IPPM Meeting @ IETF 115

Monday 7 November 2022, 9:30-11:30 GMT

Working Group Documents

Welcome, Note Well, Agenda, Status

Chairs

Second WGLC ongoing for draft-ietf-ippm-explicit-flow-measurements with
no objections

draft-ietf-ippm-stamp-on-lag / draft-ietf-ippm-otwamp-on-lag

Tianran Zhou

Newly adopted documents.

Extending OWAMP/TWAMP/STAMP to add multiple micro-sessions that are
coordinated, to help measure the various member links of a LAG or ECMP
routes.

Adding new control messages to set up micro-sessions, and mark
micro-sessions in packets.

Next step is adding a stateless process for STAMP; in this mode, the
reflector can copy the micro-session ID in the reflector session ID.

Frank Brockners: How will this work if there are multiple LAG segments?

Tianran: It won't work, but we could detect it. It needs adjacent nodes.

Frank: Sounds like this should be clarified and pointed out.

Greg Mirsky: This matches the BFD on LAG requirements from RFC 7130.

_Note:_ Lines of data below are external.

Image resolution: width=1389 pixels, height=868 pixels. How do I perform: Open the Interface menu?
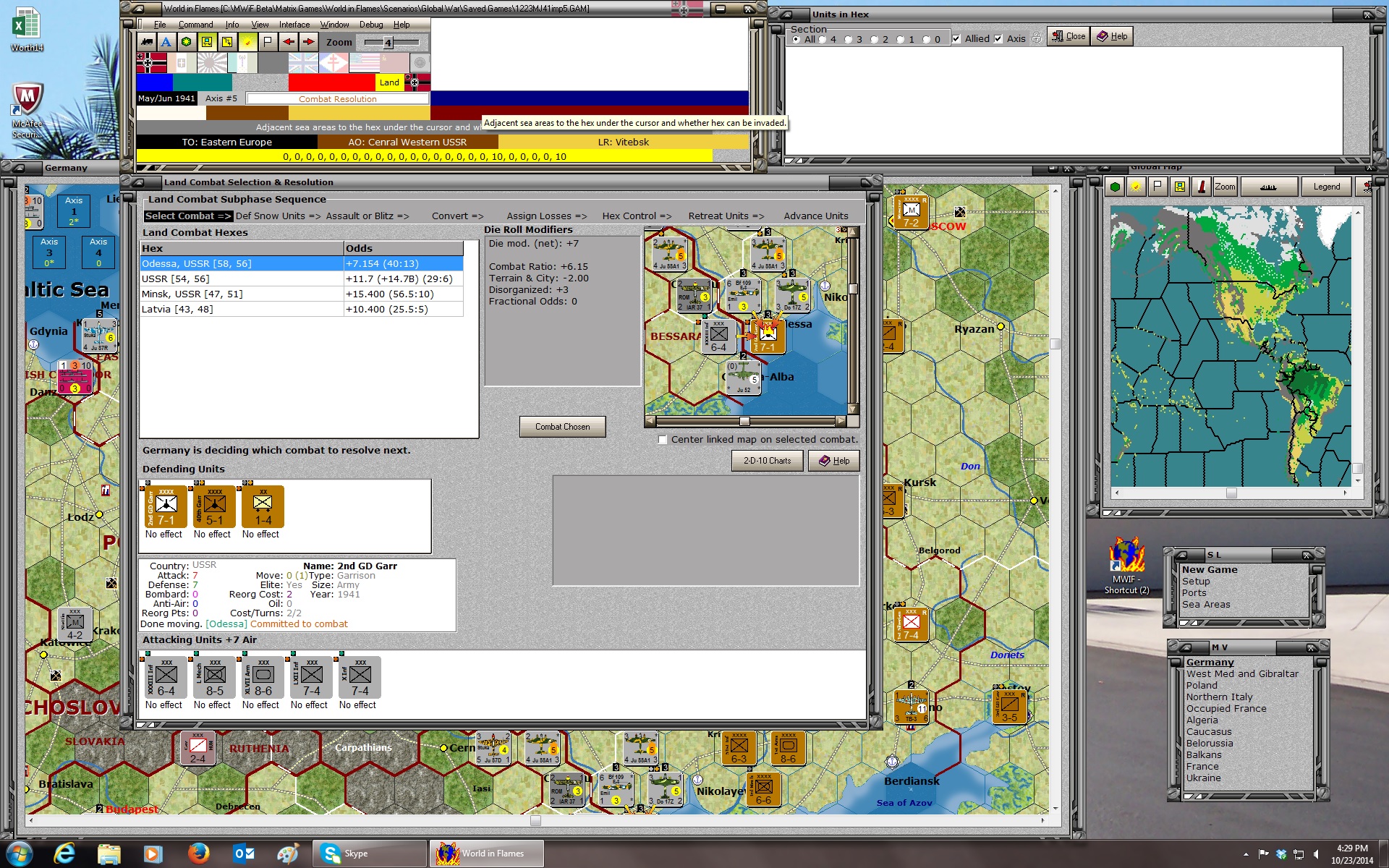coord(294,25)
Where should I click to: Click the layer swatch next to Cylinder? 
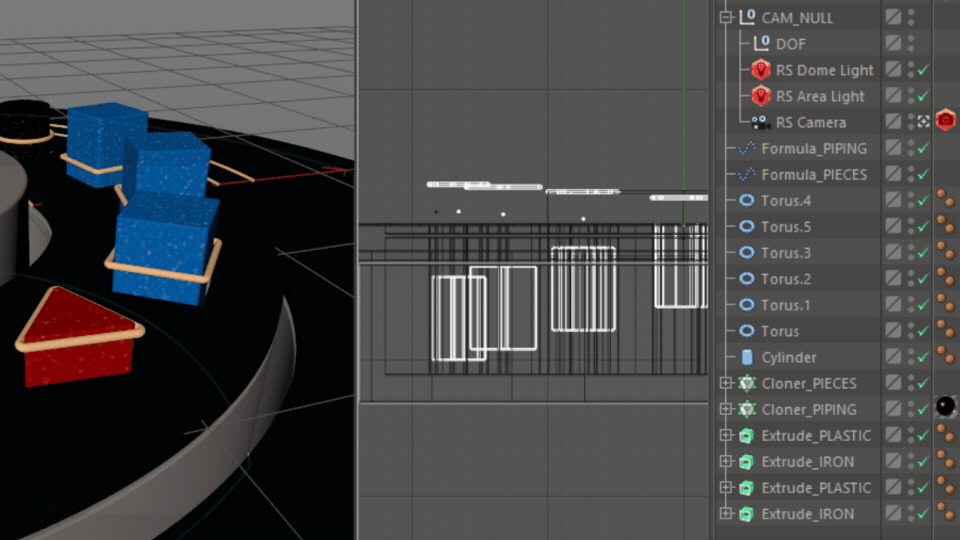pos(893,357)
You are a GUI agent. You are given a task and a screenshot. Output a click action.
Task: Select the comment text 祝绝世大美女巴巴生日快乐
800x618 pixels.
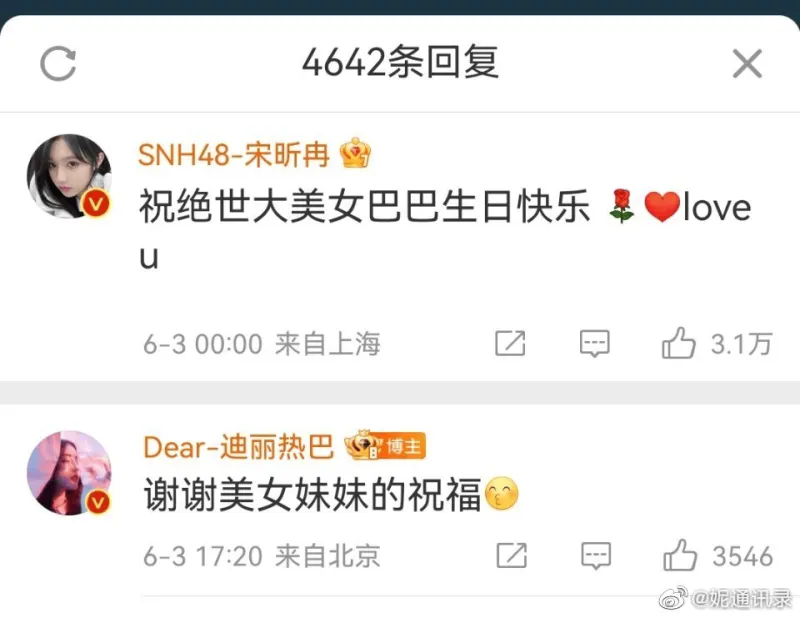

draft-ietf-ippm-capacity-protocol

Al Morton

Discussing SECDIR response and encrypted mode.

In the control phase, using two types of packets: setup and information
exchange.

Now have a complete authenticated mode on control packets.

Data phase has optional authenticated mode. Authenticated measurements
at 50ms intervals. Can also include sending rate structure from server.

Not adding anything to the load PDUs -- these are too high rate. They
also don't have much information to protect.

Also still have unauthenticated mode.

DTLS was suggested by secdir review, but determined not to be
appropriate.
Also discussed an "encrypt-all-the-things" approach. Effectively, this
would be creating a tunnel. The authors believe that you could just run
this protocol over an encrypted tunnel rather than building a new tunnel
into the IPPM protocol.

Martin Duke: Why can't we use DTLS to exchange sensitive info?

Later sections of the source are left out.